** Brief **
In the data below, find the line that contains "All the Best" and the line that contains "Privatlivspolitik. (390, 1284)". Copy both, plus every line between them, exactly.
....
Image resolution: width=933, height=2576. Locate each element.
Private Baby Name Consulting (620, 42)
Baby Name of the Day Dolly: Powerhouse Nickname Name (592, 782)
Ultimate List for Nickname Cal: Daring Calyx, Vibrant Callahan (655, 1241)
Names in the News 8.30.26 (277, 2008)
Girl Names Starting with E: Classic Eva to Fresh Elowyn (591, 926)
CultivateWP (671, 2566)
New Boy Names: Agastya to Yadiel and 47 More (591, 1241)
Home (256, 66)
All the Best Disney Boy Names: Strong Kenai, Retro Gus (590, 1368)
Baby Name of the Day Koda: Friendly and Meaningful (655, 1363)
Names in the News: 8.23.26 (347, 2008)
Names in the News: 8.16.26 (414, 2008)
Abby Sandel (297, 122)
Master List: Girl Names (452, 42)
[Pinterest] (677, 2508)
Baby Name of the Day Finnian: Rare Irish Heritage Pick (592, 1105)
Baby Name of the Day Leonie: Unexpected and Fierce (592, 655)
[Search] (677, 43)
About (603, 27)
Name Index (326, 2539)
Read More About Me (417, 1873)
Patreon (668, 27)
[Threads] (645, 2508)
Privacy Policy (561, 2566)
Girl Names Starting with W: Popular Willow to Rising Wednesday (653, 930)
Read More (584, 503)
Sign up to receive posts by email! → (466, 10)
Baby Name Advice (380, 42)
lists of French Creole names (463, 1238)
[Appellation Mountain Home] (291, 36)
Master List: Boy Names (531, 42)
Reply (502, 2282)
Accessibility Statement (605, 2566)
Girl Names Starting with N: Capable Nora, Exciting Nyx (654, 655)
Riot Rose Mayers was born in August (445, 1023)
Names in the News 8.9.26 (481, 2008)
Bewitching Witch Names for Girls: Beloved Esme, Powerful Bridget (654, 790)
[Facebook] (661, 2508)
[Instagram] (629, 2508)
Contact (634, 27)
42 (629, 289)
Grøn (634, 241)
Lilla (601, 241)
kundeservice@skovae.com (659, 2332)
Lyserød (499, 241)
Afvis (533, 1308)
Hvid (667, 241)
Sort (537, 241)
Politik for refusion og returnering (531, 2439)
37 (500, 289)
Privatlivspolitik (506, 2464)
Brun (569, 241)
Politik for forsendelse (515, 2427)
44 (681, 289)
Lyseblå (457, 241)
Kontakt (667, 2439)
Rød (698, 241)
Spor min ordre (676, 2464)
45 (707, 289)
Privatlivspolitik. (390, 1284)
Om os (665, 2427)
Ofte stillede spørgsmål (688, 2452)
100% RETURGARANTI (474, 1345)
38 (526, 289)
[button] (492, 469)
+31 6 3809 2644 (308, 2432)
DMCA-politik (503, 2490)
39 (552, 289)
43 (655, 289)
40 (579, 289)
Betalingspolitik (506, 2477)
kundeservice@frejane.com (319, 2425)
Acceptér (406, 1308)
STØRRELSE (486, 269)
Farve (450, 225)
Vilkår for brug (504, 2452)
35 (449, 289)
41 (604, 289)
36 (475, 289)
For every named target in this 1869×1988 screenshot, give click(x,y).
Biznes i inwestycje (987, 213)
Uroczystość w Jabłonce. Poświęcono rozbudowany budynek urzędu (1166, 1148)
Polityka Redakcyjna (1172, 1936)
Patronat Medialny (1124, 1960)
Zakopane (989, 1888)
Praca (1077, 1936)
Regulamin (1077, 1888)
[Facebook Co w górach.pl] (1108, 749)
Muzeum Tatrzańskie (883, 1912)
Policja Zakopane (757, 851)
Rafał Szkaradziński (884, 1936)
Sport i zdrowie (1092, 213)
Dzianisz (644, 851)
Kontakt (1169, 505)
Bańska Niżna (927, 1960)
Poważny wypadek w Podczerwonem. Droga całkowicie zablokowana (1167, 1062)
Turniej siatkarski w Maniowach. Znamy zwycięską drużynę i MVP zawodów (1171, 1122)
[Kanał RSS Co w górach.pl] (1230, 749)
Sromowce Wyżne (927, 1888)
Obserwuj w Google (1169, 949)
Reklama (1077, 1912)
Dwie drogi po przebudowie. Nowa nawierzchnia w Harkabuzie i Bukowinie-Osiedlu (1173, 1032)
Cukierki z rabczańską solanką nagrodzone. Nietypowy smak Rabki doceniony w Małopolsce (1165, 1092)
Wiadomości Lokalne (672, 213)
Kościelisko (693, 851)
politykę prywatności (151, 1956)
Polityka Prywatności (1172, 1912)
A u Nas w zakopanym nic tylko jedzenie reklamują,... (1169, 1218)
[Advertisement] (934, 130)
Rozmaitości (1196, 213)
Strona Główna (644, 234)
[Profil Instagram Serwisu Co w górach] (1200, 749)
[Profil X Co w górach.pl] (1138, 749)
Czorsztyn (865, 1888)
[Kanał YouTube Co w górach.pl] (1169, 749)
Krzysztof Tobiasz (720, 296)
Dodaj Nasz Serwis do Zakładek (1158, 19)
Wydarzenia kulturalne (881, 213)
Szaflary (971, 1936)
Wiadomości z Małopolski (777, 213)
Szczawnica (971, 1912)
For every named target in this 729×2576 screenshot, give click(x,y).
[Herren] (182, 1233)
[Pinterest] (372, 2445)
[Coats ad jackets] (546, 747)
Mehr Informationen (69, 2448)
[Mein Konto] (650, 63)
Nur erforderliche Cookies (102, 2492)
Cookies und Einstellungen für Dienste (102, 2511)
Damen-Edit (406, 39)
....
** Written response **
All the Best Disney Boy Names: Strong Kenai, Retro Gus (590, 1368)
Baby Name of the Day Koda: Friendly and Meaningful (655, 1363)
Names in the News: 8.23.26 (347, 2008)
Names in the News: 8.16.26 (414, 2008)
Abby Sandel (297, 122)
Master List: Girl Names (452, 42)
[Pinterest] (677, 2508)
Baby Name of the Day Finnian: Rare Irish Heritage Pick (592, 1105)
Baby Name of the Day Leonie: Unexpected and Fierce (592, 655)
[Search] (677, 43)
About (603, 27)
Name Index (326, 2539)
Read More About Me (417, 1873)
Patreon (668, 27)
[Threads] (645, 2508)
Privacy Policy (561, 2566)
Girl Names Starting with W: Popular Willow to Rising Wednesday (653, 930)
Read More (584, 503)
Sign up to receive posts by email! → (466, 10)
Baby Name Advice (380, 42)
lists of French Creole names (463, 1238)
[Appellation Mountain Home] (291, 36)
Master List: Boy Names (531, 42)
Reply (502, 2282)
Accessibility Statement (605, 2566)
Girl Names Starting with N: Capable Nora, Exciting Nyx (654, 655)
Riot Rose Mayers was born in August (445, 1023)
Names in the News 8.9.26 (481, 2008)
Bewitching Witch Names for Girls: Beloved Esme, Powerful Bridget (654, 790)
[Facebook] (661, 2508)
[Instagram] (629, 2508)
Contact (634, 27)
42 (629, 289)
Grøn (634, 241)
Lilla (601, 241)
kundeservice@skovae.com (659, 2332)
Lyserød (499, 241)
Afvis (533, 1308)
Hvid (667, 241)
Sort (537, 241)
Politik for refusion og returnering (531, 2439)
37 (500, 289)
Privatlivspolitik (506, 2464)
Brun (569, 241)
Politik for forsendelse (515, 2427)
44 (681, 289)
Lyseblå (457, 241)
Kontakt (667, 2439)
Rød (698, 241)
Spor min ordre (676, 2464)
45 (707, 289)
Privatlivspolitik. (390, 1284)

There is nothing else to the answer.